• [Information supplied]:

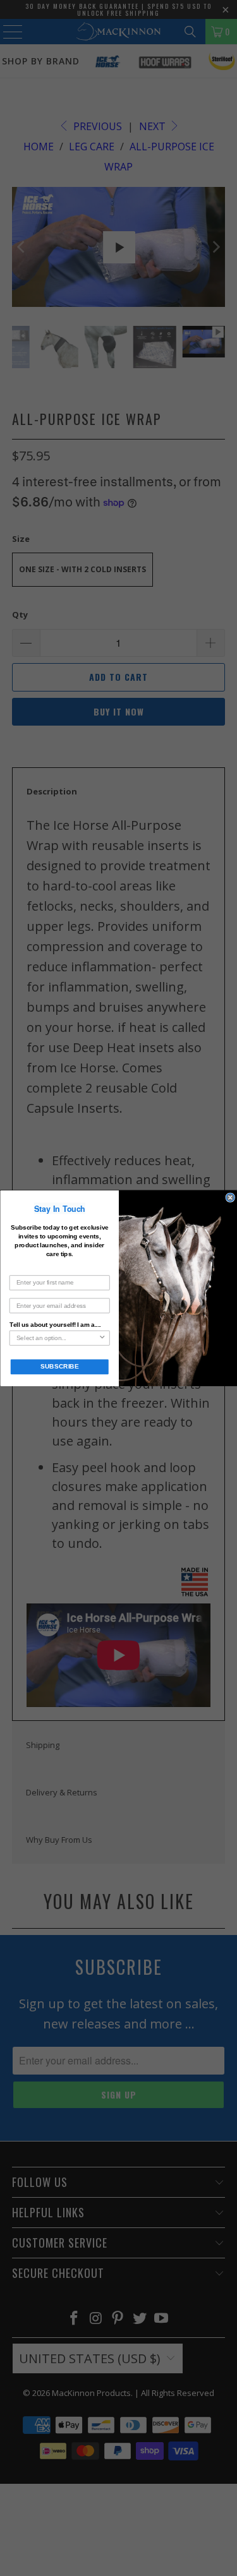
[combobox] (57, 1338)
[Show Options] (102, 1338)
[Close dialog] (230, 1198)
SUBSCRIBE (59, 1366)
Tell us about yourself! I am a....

• [Task item]: What's needed is a word-for-word retyping of the listing, minus its pictures.

• [Output for this task]:
[combobox] (57, 1338)
[Show Options] (102, 1338)
[Close dialog] (230, 1198)
SUBSCRIBE (59, 1366)
Tell us about yourself! I am a....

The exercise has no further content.